Your output should be the whole listing, identical to the original.
'''
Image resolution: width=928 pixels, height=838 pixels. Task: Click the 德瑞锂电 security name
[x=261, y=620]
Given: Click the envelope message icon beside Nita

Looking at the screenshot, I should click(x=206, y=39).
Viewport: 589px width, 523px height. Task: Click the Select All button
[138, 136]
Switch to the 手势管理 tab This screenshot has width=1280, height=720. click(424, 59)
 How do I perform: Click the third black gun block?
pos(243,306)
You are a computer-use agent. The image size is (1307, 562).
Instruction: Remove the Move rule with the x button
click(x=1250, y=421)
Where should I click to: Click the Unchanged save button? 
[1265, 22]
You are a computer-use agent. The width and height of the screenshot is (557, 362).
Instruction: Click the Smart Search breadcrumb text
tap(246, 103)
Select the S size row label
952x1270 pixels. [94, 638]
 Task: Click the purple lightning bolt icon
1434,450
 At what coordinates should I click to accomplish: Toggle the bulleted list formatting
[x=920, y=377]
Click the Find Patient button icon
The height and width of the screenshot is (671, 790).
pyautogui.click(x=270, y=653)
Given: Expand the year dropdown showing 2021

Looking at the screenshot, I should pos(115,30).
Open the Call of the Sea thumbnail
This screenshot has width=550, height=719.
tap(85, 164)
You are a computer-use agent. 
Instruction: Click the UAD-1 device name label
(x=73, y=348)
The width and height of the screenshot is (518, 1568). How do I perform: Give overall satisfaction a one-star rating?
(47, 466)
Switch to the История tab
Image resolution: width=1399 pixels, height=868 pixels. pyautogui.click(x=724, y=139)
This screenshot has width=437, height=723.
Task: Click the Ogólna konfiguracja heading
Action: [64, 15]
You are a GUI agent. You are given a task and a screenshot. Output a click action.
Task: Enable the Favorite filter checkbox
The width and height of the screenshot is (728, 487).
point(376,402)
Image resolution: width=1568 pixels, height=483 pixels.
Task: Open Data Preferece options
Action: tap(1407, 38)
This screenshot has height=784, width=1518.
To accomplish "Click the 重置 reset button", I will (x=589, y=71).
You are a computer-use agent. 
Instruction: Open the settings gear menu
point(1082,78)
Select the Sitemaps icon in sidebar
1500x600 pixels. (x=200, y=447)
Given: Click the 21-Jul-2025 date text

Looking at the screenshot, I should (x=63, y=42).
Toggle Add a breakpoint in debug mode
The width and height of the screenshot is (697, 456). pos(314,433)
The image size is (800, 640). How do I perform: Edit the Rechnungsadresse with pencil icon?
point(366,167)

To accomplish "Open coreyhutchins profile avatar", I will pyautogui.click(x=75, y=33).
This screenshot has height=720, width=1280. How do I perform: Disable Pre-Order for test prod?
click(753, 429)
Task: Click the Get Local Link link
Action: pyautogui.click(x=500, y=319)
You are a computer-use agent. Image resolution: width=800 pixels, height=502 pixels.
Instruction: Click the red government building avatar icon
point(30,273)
'''
▶ **WRITTEN SOLUTION**:
Image resolution: width=928 pixels, height=838 pixels. Task: Click the 德瑞锂电 security name
[x=261, y=620]
Given: Click the envelope message icon beside Nita

Looking at the screenshot, I should click(x=206, y=39).
Viewport: 589px width, 523px height. Task: Click the Select All button
[138, 136]
Switch to the 手势管理 tab This screenshot has width=1280, height=720. click(424, 59)
 How do I perform: Click the third black gun block?
pos(243,306)
You are a computer-use agent. The image size is (1307, 562).
Instruction: Remove the Move rule with the x button
click(x=1250, y=421)
Where should I click to: Click the Unchanged save button? 
[1265, 22]
You are a computer-use agent. The width and height of the screenshot is (557, 362).
Instruction: Click the Smart Search breadcrumb text
tap(246, 103)
Select the S size row label
952x1270 pixels. [94, 638]
 Task: Click the purple lightning bolt icon
1434,450
 At what coordinates should I click to accomplish: Toggle the bulleted list formatting
[x=920, y=377]
Click the Find Patient button icon
The height and width of the screenshot is (671, 790).
pyautogui.click(x=270, y=653)
Given: Expand the year dropdown showing 2021

Looking at the screenshot, I should pos(115,30).
Open the Call of the Sea thumbnail
This screenshot has width=550, height=719.
tap(85, 164)
You are a computer-use agent. 
Instruction: Click the UAD-1 device name label
(x=73, y=348)
The width and height of the screenshot is (518, 1568). How do I perform: Give overall satisfaction a one-star rating?
(47, 466)
Switch to the История tab
Image resolution: width=1399 pixels, height=868 pixels. pyautogui.click(x=724, y=139)
This screenshot has width=437, height=723.
Task: Click the Ogólna konfiguracja heading
Action: [64, 15]
You are a GUI agent. You are given a task and a screenshot. Output a click action.
Task: Enable the Favorite filter checkbox
The width and height of the screenshot is (728, 487).
point(376,402)
Image resolution: width=1568 pixels, height=483 pixels.
Task: Open Data Preferece options
Action: tap(1407, 38)
This screenshot has height=784, width=1518.
To accomplish "Click the 重置 reset button", I will (x=589, y=71).
You are a computer-use agent. 
Instruction: Open the settings gear menu
point(1082,78)
Select the Sitemaps icon in sidebar
1500x600 pixels. (x=200, y=447)
Given: Click the 21-Jul-2025 date text

Looking at the screenshot, I should (x=63, y=42).
Toggle Add a breakpoint in debug mode
The width and height of the screenshot is (697, 456). pos(314,433)
The image size is (800, 640). How do I perform: Edit the Rechnungsadresse with pencil icon?
point(366,167)

To accomplish "Open coreyhutchins profile avatar", I will pyautogui.click(x=75, y=33).
This screenshot has height=720, width=1280. How do I perform: Disable Pre-Order for test prod?
click(753, 429)
Task: Click the Get Local Link link
Action: pyautogui.click(x=500, y=319)
You are a computer-use agent. Image resolution: width=800 pixels, height=502 pixels.
Instruction: Click the red government building avatar icon
point(30,273)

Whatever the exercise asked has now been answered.